Signora Claudia, qual è il suo primo ricordo?
«Il primo in assoluto? L’arrivo degli americani a Tunisi. Per noi era la fine della guerra. Mi ricordo un soldato che piangeva perché non aveva visto i suoi figli da mesi...».
Com’era la Tunisia della sua infanzia?
«Un’età d’oro. Un momento magico».
È vero che le sue prime lingue sono state, oltre al francese, l’arabo e il siciliano?
«Insomma... l’arabo lo parlavo pochissimo, e anche il siciliano. A casa era la lingua degli adulti: la usavano per non farsi capire».
Cosa ricorda della guerra?
«Mia madre che per farci passare la paura ci dava una zolletta di zucchero».
Lei ha sempre scelto di restare italiana, anche quando si trasferì in Francia. Perché?
«Perché mi sento italiana, anche se di cultura francese. L’ho fatto pure per onorare mio padre; che volle sempre rimanere italiano, anche sotto il protettorato francese».
Se la sente di raccontare quando fu stuprata e decise di tenere il bambino?
«L’ho già raccontato nei libri...».
Fino al settimo mese lei rimase sul set e nascose la gravidanza. Come visse quel periodo? Come nacque il rapporto con Franco Cristaldi?
«Furono mesi difficilissimi. Lontana dalla mia terra natale. Alle prese con una cultura e una lingua, quella italiana, che non capivo bene. Catapultata nel mondo del cinema, che era al tempo stesso una salvezza e un grande incognita. Cristaldi capì che ero incinta quando andai a chiedere di rompere il contratto. Il mio rapporto con lui si rafforzò in quel momento. Ero diventata trasparente».
Nel frattempo arrivò il successo con I soliti ignoti di Monicelli. Come andò?

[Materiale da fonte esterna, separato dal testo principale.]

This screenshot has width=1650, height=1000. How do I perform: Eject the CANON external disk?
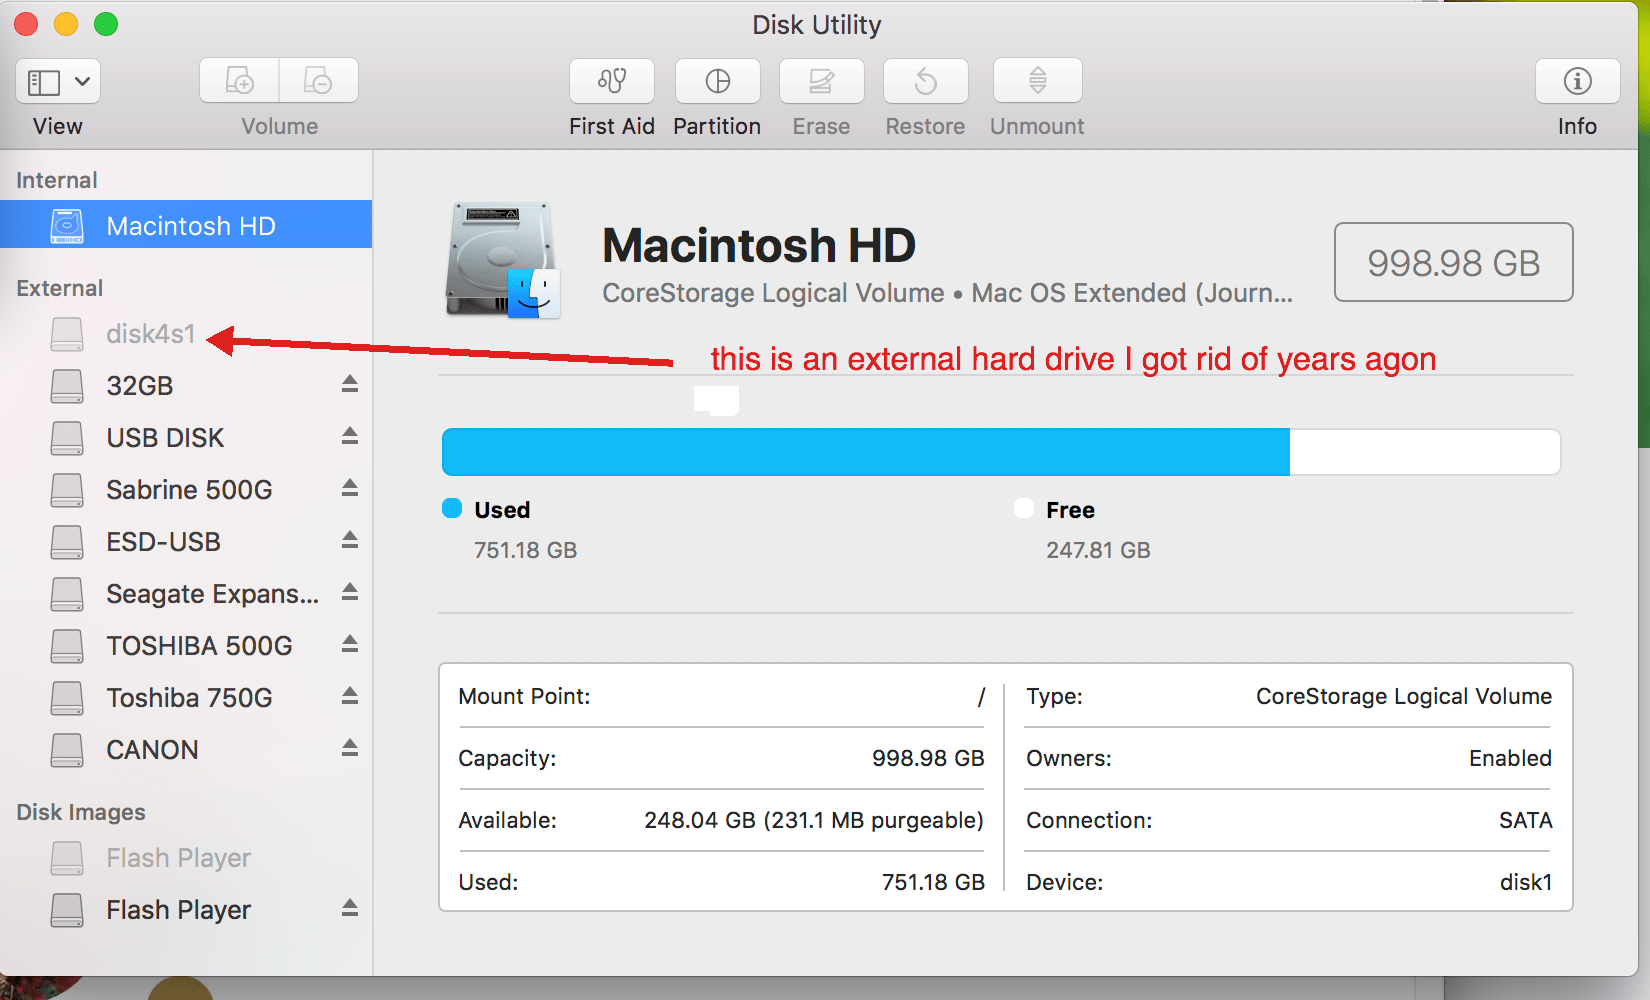349,749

«Come andò? Benissimo! (Claudia Cardinale scoppia a ridere). Fu un piccolo ruolo, ma venne notato: un piccolo miracolo. Ero Carmelina Nicosia, sorella di Ferribotte, il siciliano gelosissimo che la teneva nascosta in casa... e pensare che Tiberio Murgia in realtà era sardo. Avere un piccolo ruolo in un grande film era una strategia di Cristaldi; e aveva ragione lui».

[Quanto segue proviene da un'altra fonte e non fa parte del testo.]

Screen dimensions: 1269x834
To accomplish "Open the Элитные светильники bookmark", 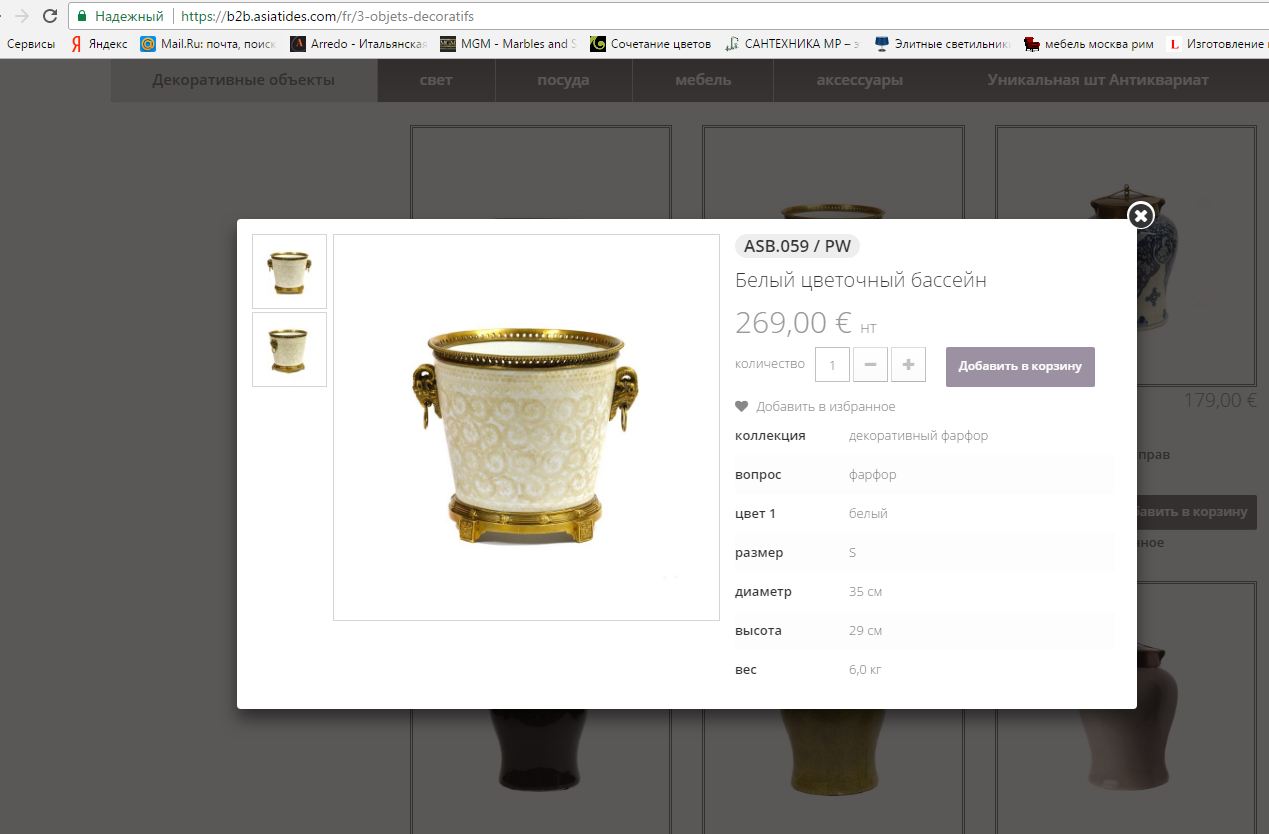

Molti in diverse epoche l’hanno definita la donna più bella del mondo. Si è mai sentita tale?
«No. Mai. Non mi sono mai sentita veramente bella».
Perché?
«Chi lo sa... son cose che non si possono veramente spiegare. Da bambina la “bella” della famiglia era mia sorella Blanche, bionda con gli occhi blu. Bella lo era davvero, e lo è sempre stata. Io, così scura, forse sembravo più scontata: in una famiglia di siciliani, per di più in Tunisia...».
Suo figlio Patrick veniva presentato come suo fratello, fino a quando lei non raccontò la verità in un’intervista a Enzo Biagi. Come trovò il coraggio?
«Era necessario. Il coraggio vien fuori quando è necessario. Non si può prevedere».
Se tornasse indietro, rifarebbe tutto allo stesso modo? O cambierebbe qualcosa?
«Sicuramente direi la verità prima a mio figlio. Allora quel coraggio non l’ho avuto».
Com’è stato lavorare con Visconti?
«Un enorme piacere. Una lezione non solo di cinema, ma anche di vita. Poi eravamo amici; e questo non ha prezzo».
È vero che alla fine, dopo l’ictus, dirigeva gli attori con uno sguardo?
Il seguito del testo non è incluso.